Tesco boss Dave Lewis has purchased a stake in the retailer, 24 hours after the board lifted a ban on trading shares.

Tesco boss Dave Lewis has purchased a stake in the retailer, 24 hours after revealing the board had imposed a ban on trading shares.

  • Tesco boss Lewis buys almost 100,000 shares in the grocer
  • Chairman John Allan and finance boss Alan Stewart also snap up stakes
  • Comes 24 hours after Lewis spoke about a board-level ban on trading shares

Lewis heads a raft of five directors who have acquired a stake in the embattled grocer.
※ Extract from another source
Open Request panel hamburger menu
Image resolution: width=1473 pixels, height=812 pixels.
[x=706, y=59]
He bought 99,950 shares, which cost about £200,000 in total.

The purchase was revealed a day after he told journalists at the supermarket giant’s interim results briefing that he would “definitely” buy shares if he could, but that the board had agreed to exclude themselves from trading while the retailer was conducting a portfolio review because it was “the right corporate governance”.

Chairman John Allan bought 50,891 shares, while finance boss Alan Stewart has snapped up 50,000 shares.
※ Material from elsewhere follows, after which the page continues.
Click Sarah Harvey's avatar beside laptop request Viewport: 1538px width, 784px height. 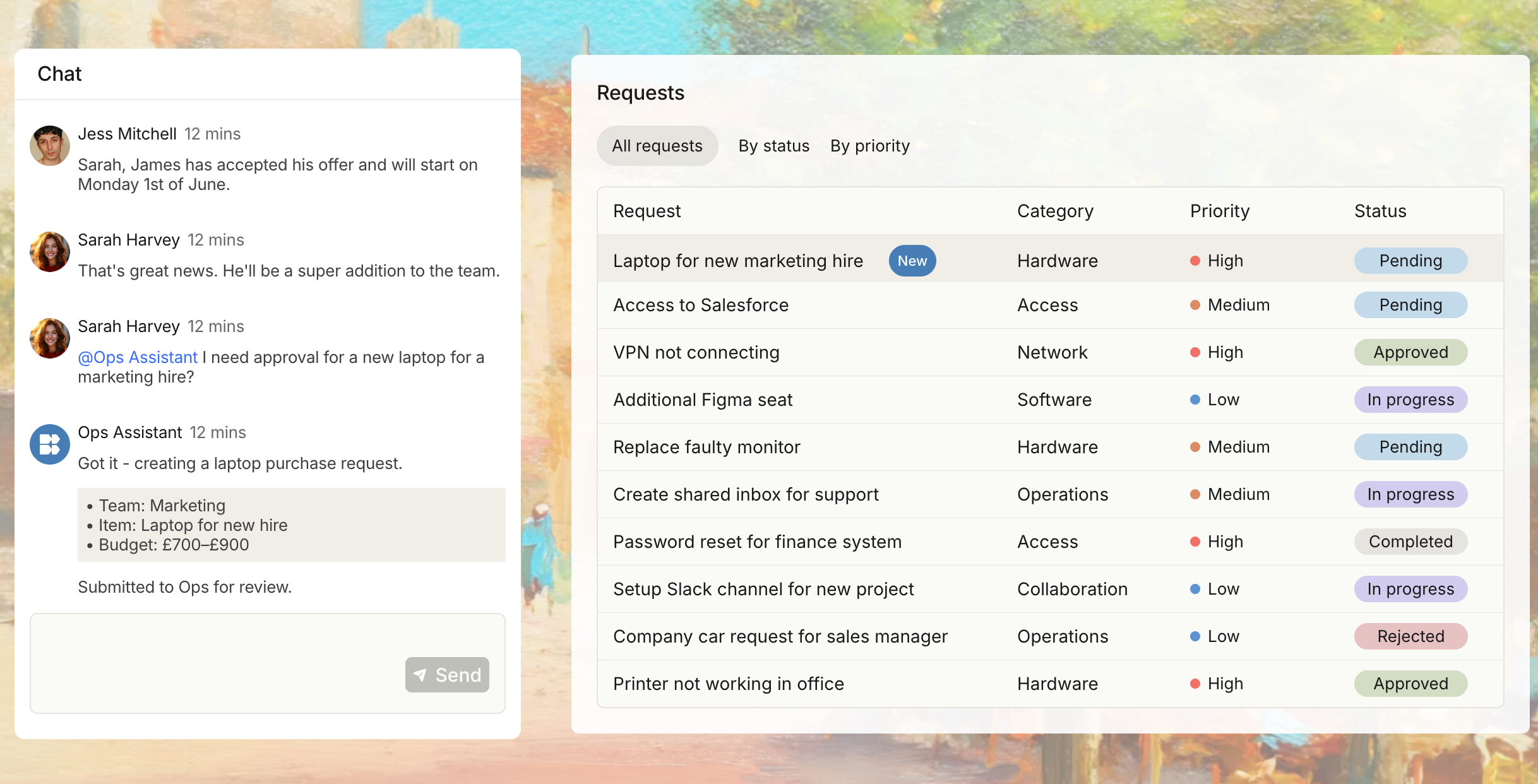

Senior independent director Richard Cousins and non-executive Mikael Ohlsson acquired 17,357 and 5,000 shares respectively.

Exclusion from buying shares

Speaking to the press yesterday after unveiling a 55% drop in operating profit to £354m during the 26 weeks to August 29, Lewis said: “We are in possession of quite considerable inside information about what may or may not happen in the Tesco group.

“Add to that the regulatory review, which we have to deal with confidentially, and we as a board took a decision that while those things were ongoing, we would exclude ourselves from being able to trade Tesco shares.

“We operate under that restriction to this day because we think that is the right corporate governance to have when you are going through this sort of turnaround and have these sorts of issues.

“A lot of people want to buy shares in Tesco, they are just not allowed to.”

Lewis was responding to a question as to why he had not purchased shares in the retailer, following David Potts’ decision to acquire a stake in Morrisons after he took the reins in March.

A Tesco spokesman confirmed the directors’ share purchases “followed the publication of our interim results and the conclusion of our portfolio review”.